Microsoft took the wraps off Windows 7 in a series of launch events, headlined by its chief executive Steve Ballmer in New York. Similar events were held in Beijing, Tokyo, Hamburg and Munich.
"At the end of the day, it's trying to make the everyday usage of the PC better in the way you want it to ... simpler, faster, more responsive, less busy," Ballmer said.
Despite the global push, this has been a relatively low-key launch fitting the way Microsoft is characterising the new OS - feature-rich, but above all, straightforward to use.
The Vista OS, plagued by a variety of issues including hardware compatibility problems, slow performance and system alerts, was not always embraced by Microsoft customers.
The older Windows XP still is used by 72 percent of computer users, compared to 19 percent for Vista, according to the latest Market Share Report by web-site software company Net Applications.

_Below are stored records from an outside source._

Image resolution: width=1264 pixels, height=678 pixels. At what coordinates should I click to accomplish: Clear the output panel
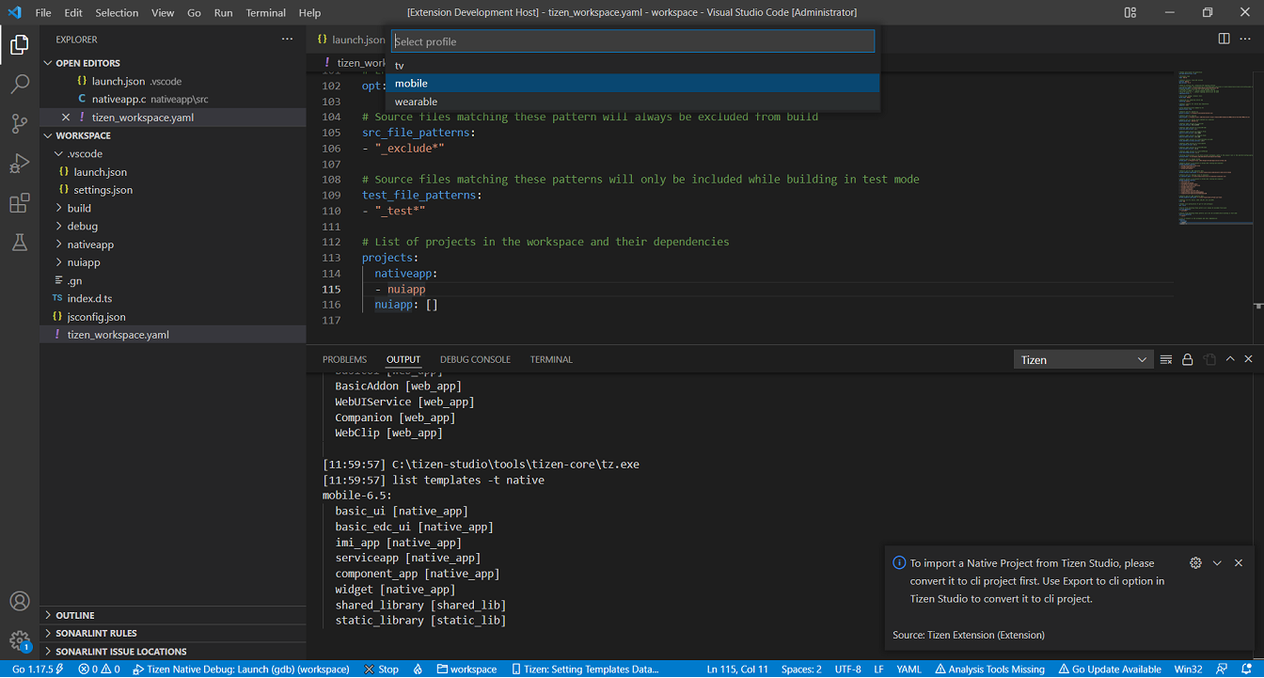1166,359
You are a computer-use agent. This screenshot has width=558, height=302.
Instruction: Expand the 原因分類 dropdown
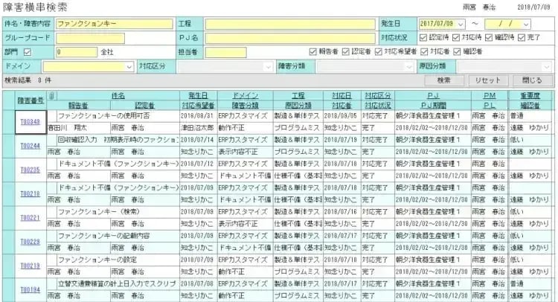(545, 66)
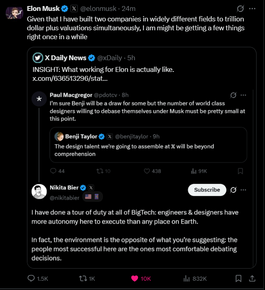The width and height of the screenshot is (265, 290).
Task: Reply to Paul Macgregor's post
Action: 54,171
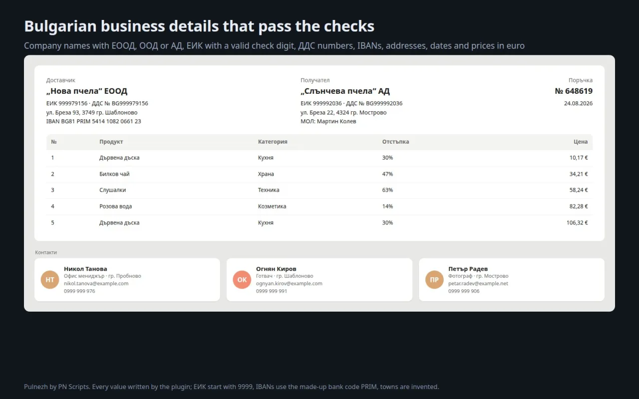The image size is (639, 399).
Task: Click the ПР avatar for Петър Радев
Action: 434,280
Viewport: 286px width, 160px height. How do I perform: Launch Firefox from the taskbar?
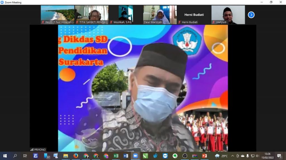tap(76, 156)
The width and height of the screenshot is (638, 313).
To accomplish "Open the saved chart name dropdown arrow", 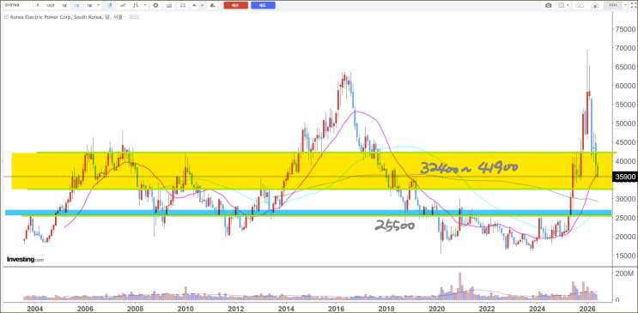I will click(x=625, y=5).
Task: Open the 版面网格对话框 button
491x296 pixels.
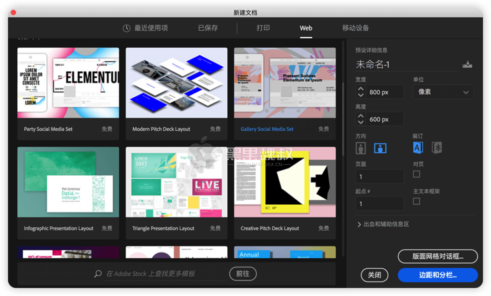Action: 437,257
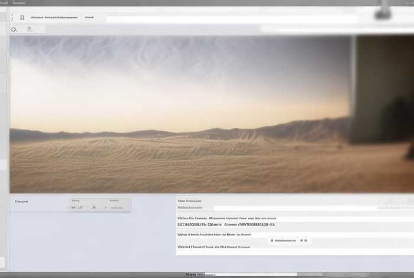The width and height of the screenshot is (414, 278).
Task: Click the short text label right of the toolbar title
Action: click(89, 18)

One crucial difference between the making of Windows 7 and Vista - bringing in manufacturers very early in the development process to create metrics for testing - began three years ago, stressed Microsoft and PC company officials at the launch.

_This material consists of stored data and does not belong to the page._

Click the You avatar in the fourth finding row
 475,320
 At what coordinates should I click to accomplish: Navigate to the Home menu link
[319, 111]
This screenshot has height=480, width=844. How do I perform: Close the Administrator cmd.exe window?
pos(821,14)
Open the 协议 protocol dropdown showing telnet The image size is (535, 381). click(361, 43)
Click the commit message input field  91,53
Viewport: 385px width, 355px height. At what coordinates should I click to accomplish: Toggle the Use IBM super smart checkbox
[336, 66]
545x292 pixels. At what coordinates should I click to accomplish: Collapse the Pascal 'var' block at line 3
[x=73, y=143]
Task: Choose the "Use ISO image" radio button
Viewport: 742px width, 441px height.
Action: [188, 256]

"What's special about Windows 7 and the way it came together was ... an intense collaboration with hardware and peripheral makers, developers and customers around the world," Ballmer said.
"We engaged early, there was early testing with Microsoft, working on metrics ... taking a humble approach toward really nailing the fundamentals - boot time, resume, suspend," said Michelle Pearcy, director of worldwide consumer marketing for Dell. The result is a product that is "fast, efficient and fun," she said.

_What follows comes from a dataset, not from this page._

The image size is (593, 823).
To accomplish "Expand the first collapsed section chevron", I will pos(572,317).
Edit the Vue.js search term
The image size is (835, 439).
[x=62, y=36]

Businesses have had a chance to be early adopters since August, so the hoopla accompanying the worldwide launch is mainly aimed at consumers, noted Tami Reller, chief financial officer and corporate vice president for the Windows Business Group.
That was the case in New York. Ballmer and corporate vice president Brad Brooks, who demonstrated the new OS, focused on the consumer experience. Brooks showed how users could import images from a camera into Windows Live Movie Maker to make slide shows with a short series of clicks.
The demo also showed off Windows 7 MultiTouch features, which let users move objects around the screen by touching them and dragging with their fingers.
Windows 7 is a "touch platform," said Ballmer, who added that he expected developers to build a wide variety of touch applications.
A high point of Brooks' demo was the HomeGroup feature, which allows users to share music, pictures, printers and documents across PCs. At one point, Brooks showed how he could control multimedia content across 16 different device screens including TVs, desktop PCs, laptops and netbooks.
While most consumers who bought new PCs over the past few years automatically got Vista pre-installed on their machines, corporations were offered a "downgrade" option on new machines if they wanted to stick to XP - and most business users never migrated to Vista. These millions of users still on XP represent a big target.
"On the business side there's still a lot of XP and there's a real opportunity to bring the value of Windows 7 to businesses, saving tremendous IT costs," said Reller.
There are, for example, more controls for IT departments to manage security and software downloads. "We're saving well over a hundred dollars per desktop in the management piece alone," Reller said.
Despite Microsoft's hopes for quick migration, however, many analysts have downplayed prospects of immediate take-up by large corporations.
"The Windows 7 release will generate renewed interest in hardware upgrades in consumers and small businesses following its release, but corporate demand is not expected to gain momentum until the end of 2010," said Charles Smulders, managing vice president for Gartner.
"An overdue PC hardware upgrade cycle, and the economic environment, will be as equally important as Windows 7 in determining final demand in 2010."
In the UK, retailers reported that Windows 7 pre-order sales had become Amazon's largest-grossing pre-order product ever, outpacing previous pre-orders for the Nintendo Wii and Harry Potter. Retailer DSGi reported that it sold more Windows 7 copies during three weeks of taking pre-orders than copies of Windows Vista over the entire first year that OS was out.